— Begin Document passage —
Description
Helps #961
Follow up for #543 and #1060
Our current percentile implementation is based on the Nearest Rank with rounding down for non-numbers and a form of linear interpolation for number types.
However, this implementation makes some bold assumptions that can influence the expected outcome, especially for smaller data sizes.
Small background into the topic:
If I mention quantiles; they are the generic form of cutting up a range into continuous intervals with equal probabilities (sub-range size). A percentile is thus a 100-quantile; a subdivision of a range into a hundred pieces of equal size. A quartile is like a 4-quantile. A median can thus be seen as 2-quantile or the 2nd quartile, or 50th percentile, etc.
— End Document passage —
[What is needed] Write the next part of the description of the percentile implementation, starting after its last sentence. The lines after this point aren't needed.
— Begin Collected data —
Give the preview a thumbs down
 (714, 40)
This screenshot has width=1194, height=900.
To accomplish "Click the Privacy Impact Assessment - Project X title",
— End Collected data —
[Expected answer]
There are, however, 9 commonly used algorithms to calculate the i-th percentile/quartile/etc. They were collected by Hyndman, Rob & Fan, Yanan. (1996). Sample Quantiles in Statistical Packages. The American Statistician. 50. 361-365. 10.1080/00031305.1996.10473566. and used by almost all libraries/tools that can calculate quantiles, like R, Numpy, SciPy, Apache commons-math (legacy), Apache commons-statistics, Wolfram Mathematica, Matlab
Adapted from Wikipedia:
All 9 methods compute Qp, the (estimate for) the p-quantile.
(When talking about the k-th q-quantile, you get "p = k/q". So for the median, this can be p = 50 / 100 = 2, aka, the 2-quantile)
This is computed from a sample of size N by computing a real valued index h. When h is a whole number, the h-th smallest of the N values, xh, is the quantile estimate. Otherwise a rounding or interpolation scheme is used to compute the quantile estimate from h, x⌊h⌋, and x⌈h⌉, so by rounding down or up from h, respectively.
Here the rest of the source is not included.